All that is wanted is the exact text of the lines below from the one with "This screenshot has height=509, width=1218." through the one with "Open the Sync menu", inclusive, minus any pictures.

» **Record set**
=======

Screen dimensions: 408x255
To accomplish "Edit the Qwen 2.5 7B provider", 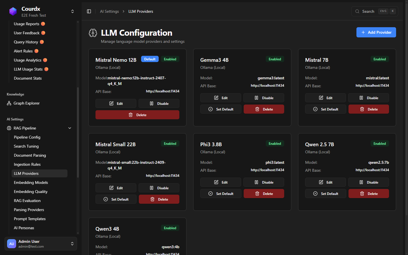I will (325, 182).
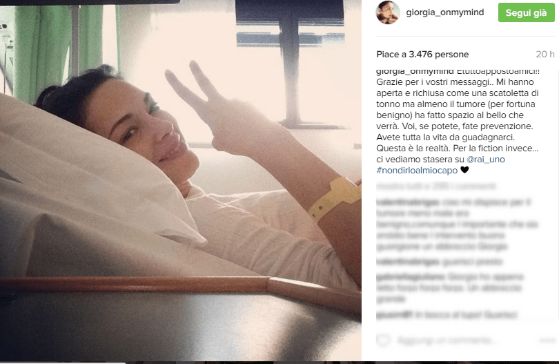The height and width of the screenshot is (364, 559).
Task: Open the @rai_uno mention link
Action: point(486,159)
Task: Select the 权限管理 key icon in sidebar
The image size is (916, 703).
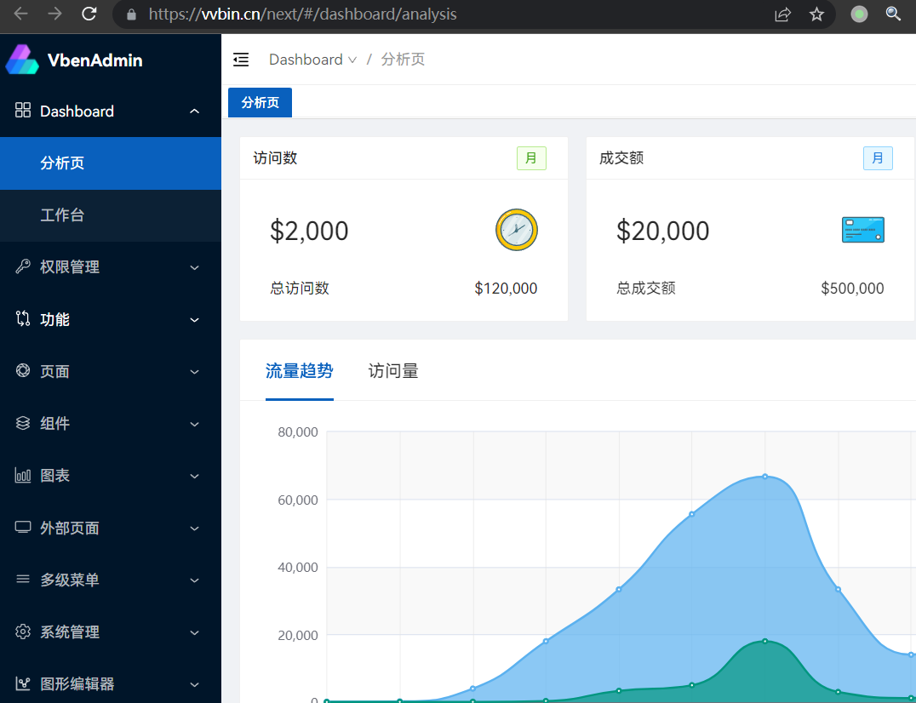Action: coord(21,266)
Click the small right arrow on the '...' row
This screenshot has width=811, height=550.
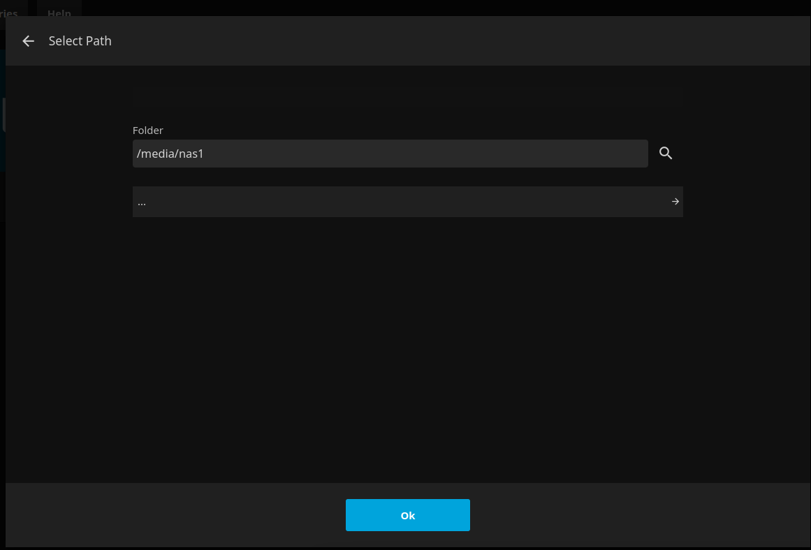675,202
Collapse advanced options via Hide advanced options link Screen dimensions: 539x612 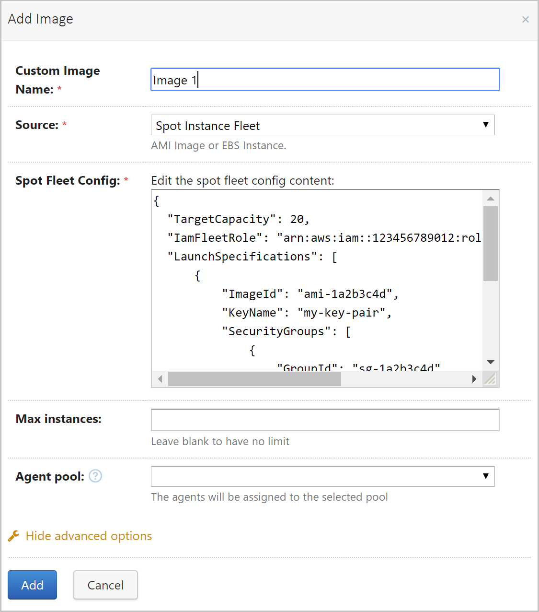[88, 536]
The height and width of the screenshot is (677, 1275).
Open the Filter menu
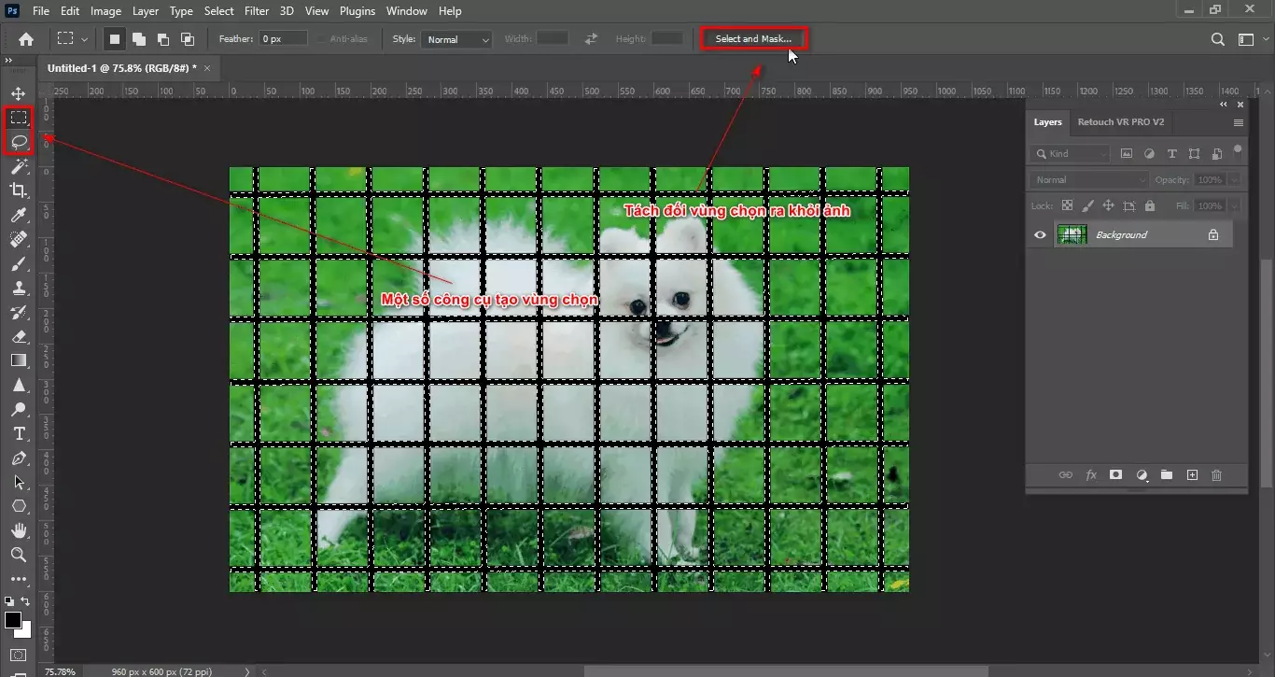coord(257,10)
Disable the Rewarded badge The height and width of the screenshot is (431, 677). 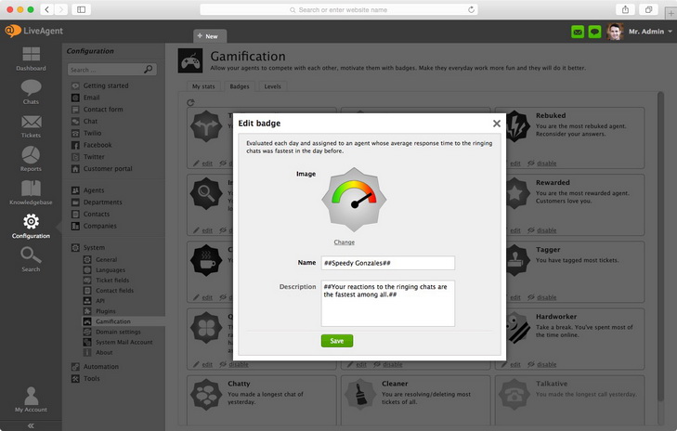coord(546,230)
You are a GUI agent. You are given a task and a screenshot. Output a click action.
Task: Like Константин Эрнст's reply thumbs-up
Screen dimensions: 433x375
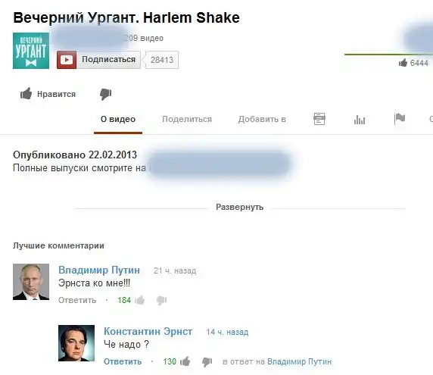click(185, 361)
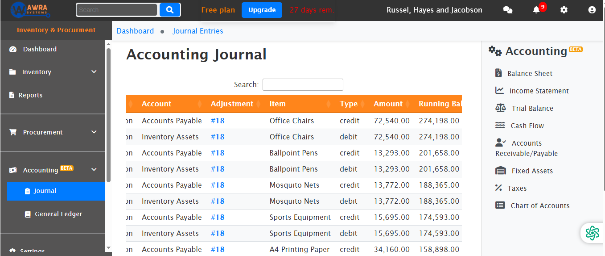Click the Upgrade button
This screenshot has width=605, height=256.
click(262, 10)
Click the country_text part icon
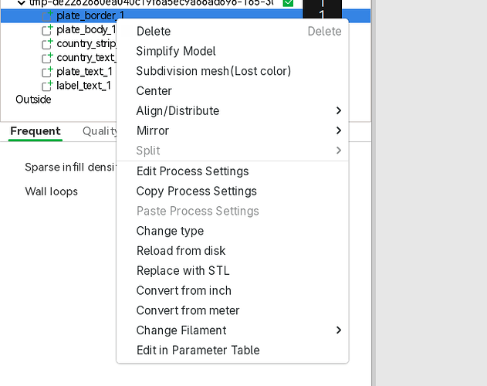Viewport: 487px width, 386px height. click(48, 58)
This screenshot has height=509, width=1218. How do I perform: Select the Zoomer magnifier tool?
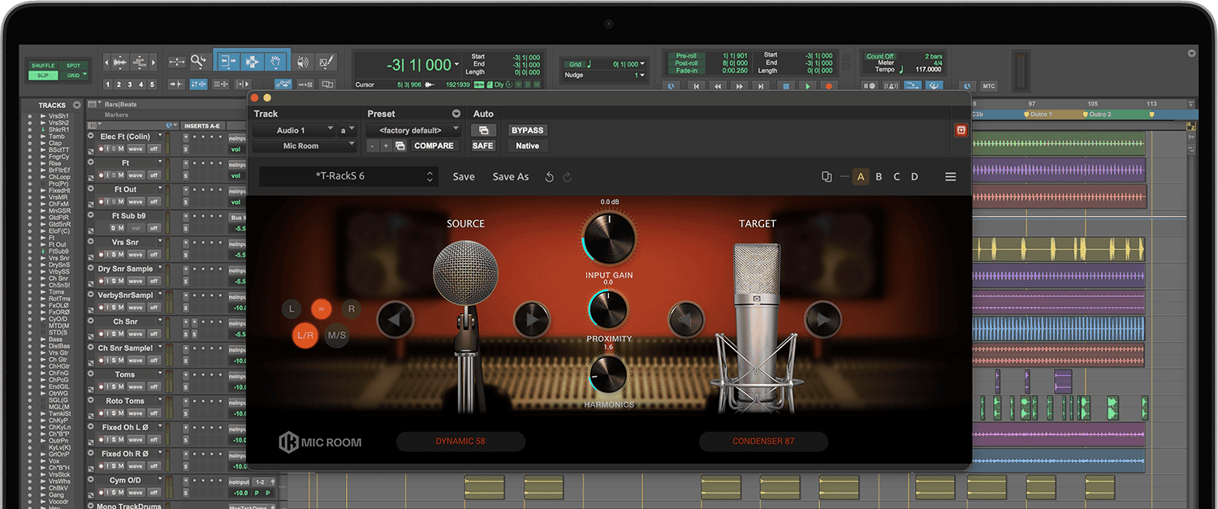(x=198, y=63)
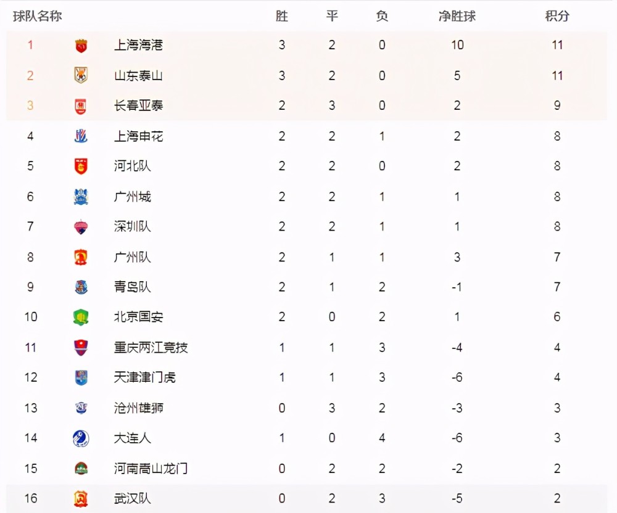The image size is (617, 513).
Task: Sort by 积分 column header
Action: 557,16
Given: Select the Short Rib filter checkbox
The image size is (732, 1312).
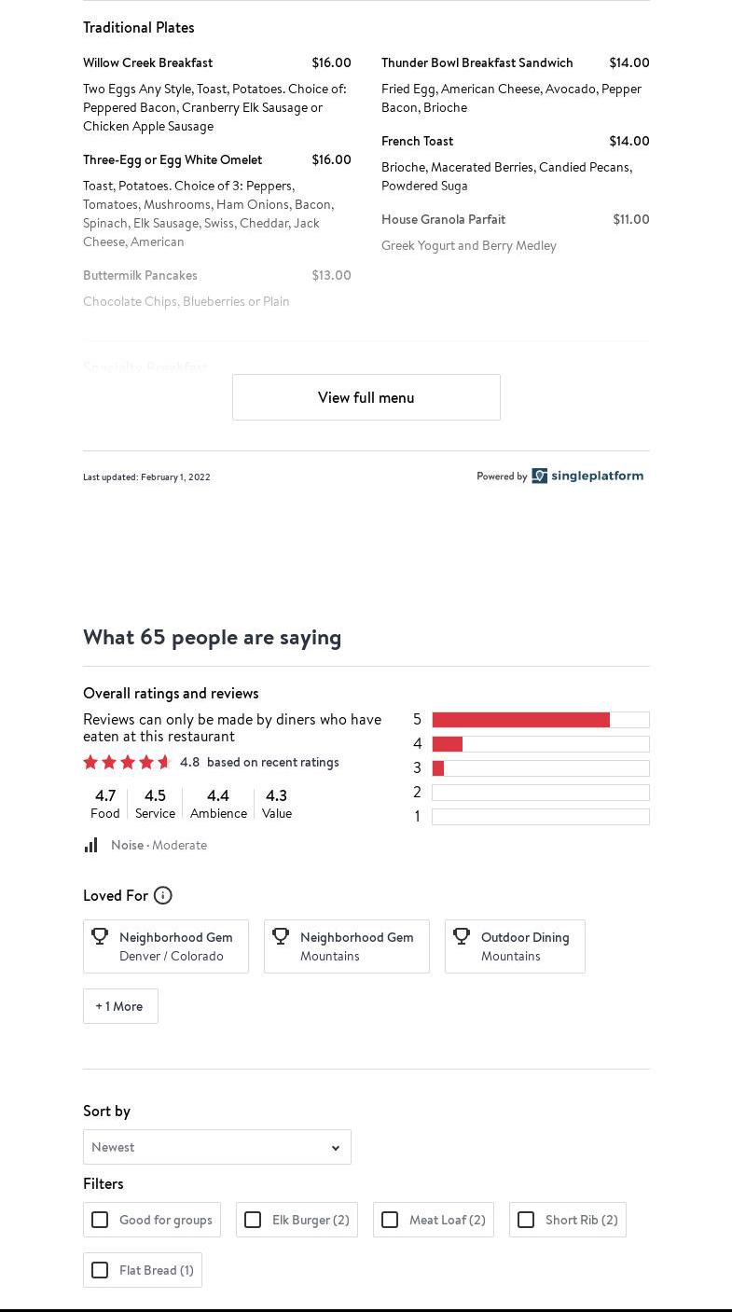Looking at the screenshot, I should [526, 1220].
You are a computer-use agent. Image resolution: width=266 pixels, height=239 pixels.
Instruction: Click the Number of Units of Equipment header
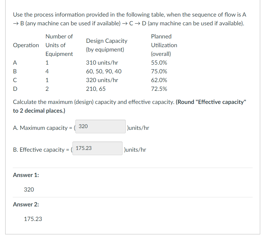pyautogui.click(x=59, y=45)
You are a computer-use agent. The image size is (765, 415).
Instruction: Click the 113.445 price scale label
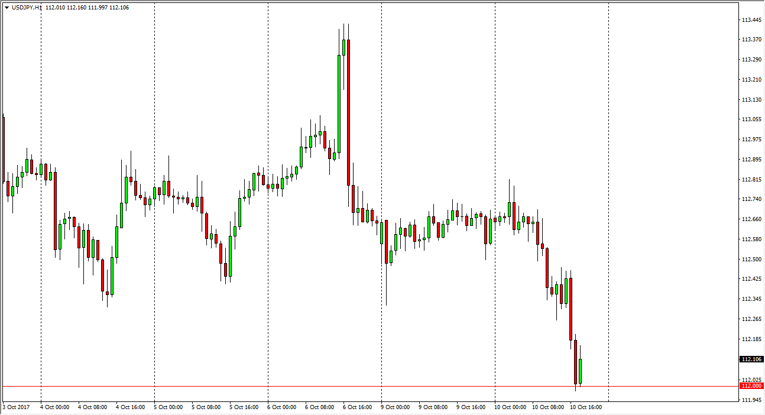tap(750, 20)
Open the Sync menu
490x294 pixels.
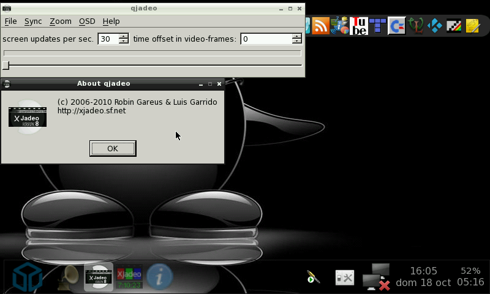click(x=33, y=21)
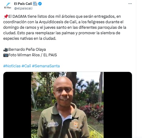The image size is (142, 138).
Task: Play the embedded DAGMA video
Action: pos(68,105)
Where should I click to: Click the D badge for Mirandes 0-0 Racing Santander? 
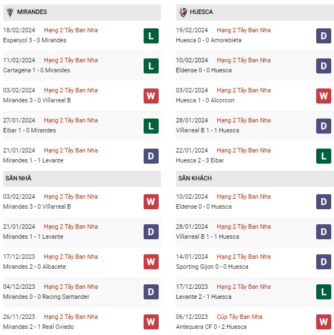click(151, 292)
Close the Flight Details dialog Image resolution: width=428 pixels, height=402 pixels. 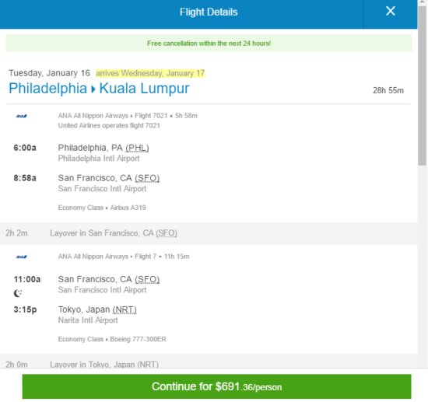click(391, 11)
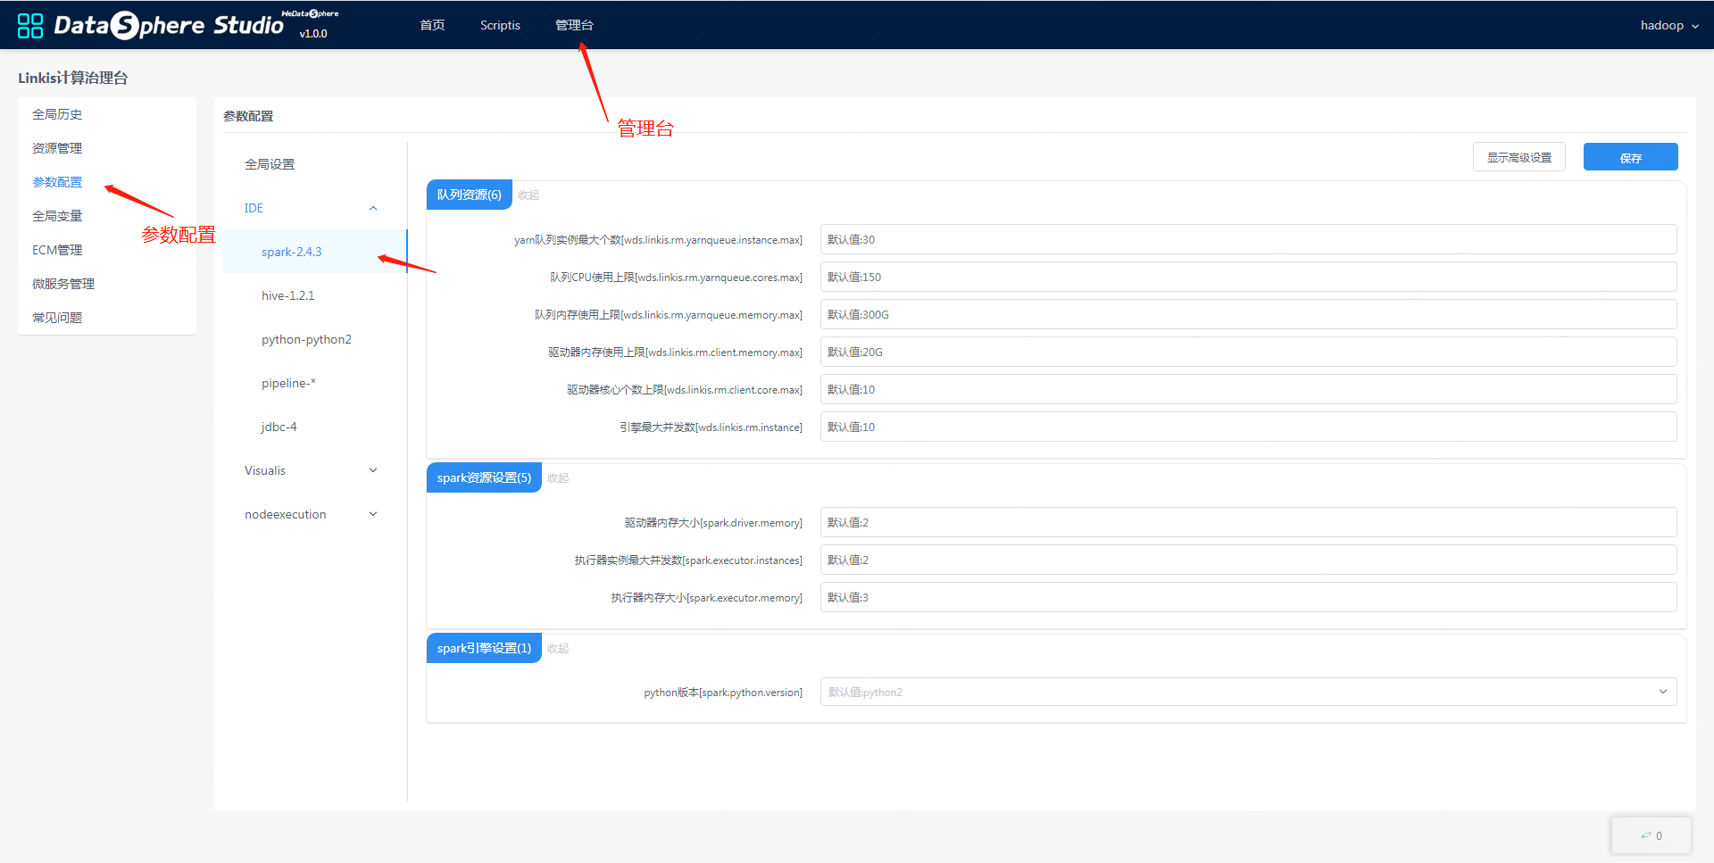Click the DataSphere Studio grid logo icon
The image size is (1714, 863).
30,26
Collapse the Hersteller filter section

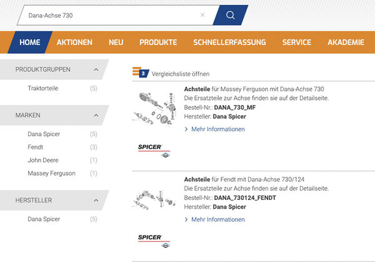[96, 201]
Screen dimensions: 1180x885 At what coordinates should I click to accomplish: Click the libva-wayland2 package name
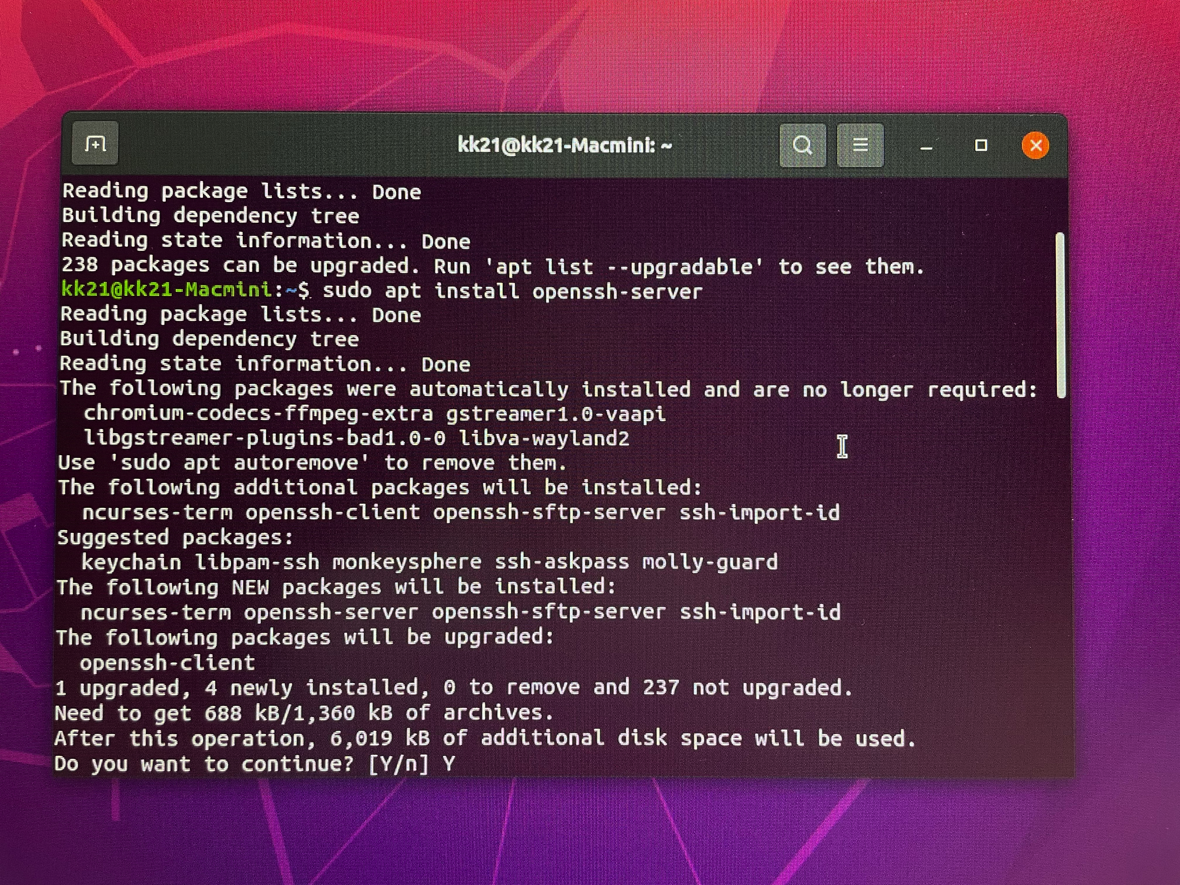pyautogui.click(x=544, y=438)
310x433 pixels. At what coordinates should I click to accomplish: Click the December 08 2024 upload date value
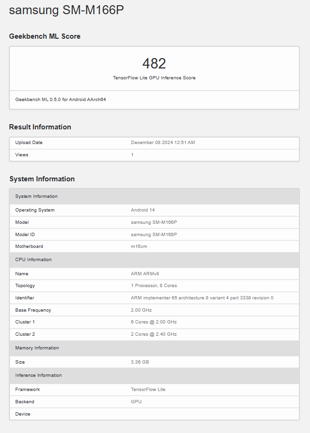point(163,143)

=======

» **Task answer**
This screenshot has height=509, width=1218. How do I perform: Select the Zoomer magnifier tool?
(x=198, y=63)
The image size is (617, 513).
Task: Sort by 积分 column header
Action: 557,16
Given: Select the Short Rib filter checkbox
The image size is (732, 1312).
Looking at the screenshot, I should [526, 1220].
You are a computer-use agent. Image resolution: width=266 pixels, height=239 pixels.
Instruction: Click the Number of Units of Equipment header
pyautogui.click(x=59, y=45)
You are a computer-use agent. The image size is (765, 415).
Instruction: Click the 113.445 price scale label
tap(750, 20)
Open the Sync menu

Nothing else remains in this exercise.